> **WHAT IS REQUIRED**:
Transcription of the full listing is required, character for character.

> **EXTRACTED DATA**:

* * * * *

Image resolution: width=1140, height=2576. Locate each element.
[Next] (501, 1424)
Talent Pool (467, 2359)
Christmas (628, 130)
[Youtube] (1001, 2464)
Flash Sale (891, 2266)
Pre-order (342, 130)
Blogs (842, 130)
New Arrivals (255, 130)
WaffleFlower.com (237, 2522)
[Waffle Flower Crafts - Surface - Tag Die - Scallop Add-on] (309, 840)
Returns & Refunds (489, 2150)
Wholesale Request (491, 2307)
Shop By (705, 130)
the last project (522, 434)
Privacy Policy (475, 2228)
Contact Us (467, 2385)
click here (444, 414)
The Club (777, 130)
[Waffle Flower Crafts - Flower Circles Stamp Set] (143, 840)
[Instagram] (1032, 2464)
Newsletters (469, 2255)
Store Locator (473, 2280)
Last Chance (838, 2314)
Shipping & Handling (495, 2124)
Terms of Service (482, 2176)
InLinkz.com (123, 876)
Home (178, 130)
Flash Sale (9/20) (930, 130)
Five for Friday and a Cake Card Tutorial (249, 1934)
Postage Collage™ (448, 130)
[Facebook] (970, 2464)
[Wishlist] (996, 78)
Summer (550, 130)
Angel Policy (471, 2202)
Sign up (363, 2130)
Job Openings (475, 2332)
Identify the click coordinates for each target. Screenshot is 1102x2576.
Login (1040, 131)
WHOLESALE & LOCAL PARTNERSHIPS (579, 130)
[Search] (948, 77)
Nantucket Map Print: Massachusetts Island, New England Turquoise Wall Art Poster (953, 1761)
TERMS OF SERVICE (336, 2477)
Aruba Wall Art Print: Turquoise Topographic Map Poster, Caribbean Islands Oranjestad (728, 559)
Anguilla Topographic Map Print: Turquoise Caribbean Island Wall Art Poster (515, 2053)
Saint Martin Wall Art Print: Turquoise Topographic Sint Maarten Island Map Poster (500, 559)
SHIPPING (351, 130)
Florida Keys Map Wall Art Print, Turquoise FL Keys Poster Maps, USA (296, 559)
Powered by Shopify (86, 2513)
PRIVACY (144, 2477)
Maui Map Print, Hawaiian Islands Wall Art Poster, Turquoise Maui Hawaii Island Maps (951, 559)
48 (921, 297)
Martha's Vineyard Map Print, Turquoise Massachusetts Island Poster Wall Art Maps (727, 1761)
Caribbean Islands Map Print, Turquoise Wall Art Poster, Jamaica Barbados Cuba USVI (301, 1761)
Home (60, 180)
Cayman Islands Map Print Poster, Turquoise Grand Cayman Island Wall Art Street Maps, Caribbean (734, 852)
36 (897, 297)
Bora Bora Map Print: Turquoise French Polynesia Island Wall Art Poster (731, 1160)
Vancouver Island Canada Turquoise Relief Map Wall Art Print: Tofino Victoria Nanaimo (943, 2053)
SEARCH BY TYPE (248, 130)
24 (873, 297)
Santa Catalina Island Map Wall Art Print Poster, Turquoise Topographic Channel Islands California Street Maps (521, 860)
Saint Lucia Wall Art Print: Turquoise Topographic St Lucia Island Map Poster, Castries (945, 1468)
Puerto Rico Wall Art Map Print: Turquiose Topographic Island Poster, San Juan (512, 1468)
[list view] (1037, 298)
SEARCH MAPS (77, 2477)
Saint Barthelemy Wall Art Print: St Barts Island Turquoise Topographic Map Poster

* * * * *

> **ANSWER SECTION**:
Image resolution: width=1140, height=2576. Locate each element.
[Next] (501, 1424)
Talent Pool (467, 2359)
Christmas (628, 130)
[Youtube] (1001, 2464)
Flash Sale (891, 2266)
Pre-order (342, 130)
Blogs (842, 130)
New Arrivals (255, 130)
WaffleFlower.com (237, 2522)
[Waffle Flower Crafts - Surface - Tag Die - Scallop Add-on] (309, 840)
Returns & Refunds (489, 2150)
Wholesale Request (491, 2307)
Shop By (705, 130)
the last project (522, 434)
Privacy Policy (475, 2228)
Contact Us (467, 2385)
click here (444, 414)
The Club (777, 130)
[Waffle Flower Crafts - Flower Circles Stamp Set] (143, 840)
[Instagram] (1032, 2464)
Newsletters (469, 2255)
Store Locator (473, 2280)
Last Chance (838, 2314)
Shipping & Handling (495, 2124)
Terms of Service (482, 2176)
InLinkz.com (123, 876)
Home (178, 130)
Flash Sale (9/20) (930, 130)
Five for Friday and a Cake Card Tutorial (249, 1934)
Postage Collage™ (448, 130)
[Facebook] (970, 2464)
[Wishlist] (996, 78)
Summer (550, 130)
Angel Policy (471, 2202)
Sign up (363, 2130)
Job Openings (475, 2332)
Identify the click coordinates for each target. Screenshot is 1102x2576.
Login (1040, 131)
WHOLESALE & LOCAL PARTNERSHIPS (579, 130)
[Search] (948, 77)
Nantucket Map Print: Massachusetts Island, New England Turquoise Wall Art Poster (953, 1761)
TERMS OF SERVICE (336, 2477)
Aruba Wall Art Print: Turquoise Topographic Map Poster, Caribbean Islands Oranjestad (728, 559)
Anguilla Topographic Map Print: Turquoise Caribbean Island Wall Art Poster (515, 2053)
Saint Martin Wall Art Print: Turquoise Topographic Sint Maarten Island Map Poster (500, 559)
SHIPPING (351, 130)
Florida Keys Map Wall Art Print, Turquoise FL Keys Poster Maps, USA (296, 559)
Powered by Shopify (86, 2513)
PRIVACY (144, 2477)
Maui Map Print, Hawaiian Islands Wall Art Poster, Turquoise Maui Hawaii Island Maps (951, 559)
48 (921, 297)
Martha's Vineyard Map Print, Turquoise Massachusetts Island Poster Wall Art Maps (727, 1761)
Caribbean Islands Map Print, Turquoise Wall Art Poster, Jamaica Barbados Cuba USVI (301, 1761)
Home (60, 180)
Cayman Islands Map Print Poster, Turquoise Grand Cayman Island Wall Art Street Maps, Caribbean (734, 852)
36 (897, 297)
Bora Bora Map Print: Turquoise French Polynesia Island Wall Art Poster (731, 1160)
Vancouver Island Canada Turquoise Relief Map Wall Art Print: Tofino Victoria Nanaimo (943, 2053)
SEARCH BY TYPE (248, 130)
24 (873, 297)
Santa Catalina Island Map Wall Art Print Poster, Turquoise Topographic Channel Islands California Street Maps (521, 860)
Saint Lucia Wall Art Print: Turquoise Topographic St Lucia Island Map Poster, Castries (945, 1468)
Puerto Rico Wall Art Map Print: Turquiose Topographic Island Poster, San Juan (512, 1468)
[list view] (1037, 298)
SEARCH MAPS (77, 2477)
Saint Barthelemy Wall Art Print: St Barts Island Turquoise Topographic Map Poster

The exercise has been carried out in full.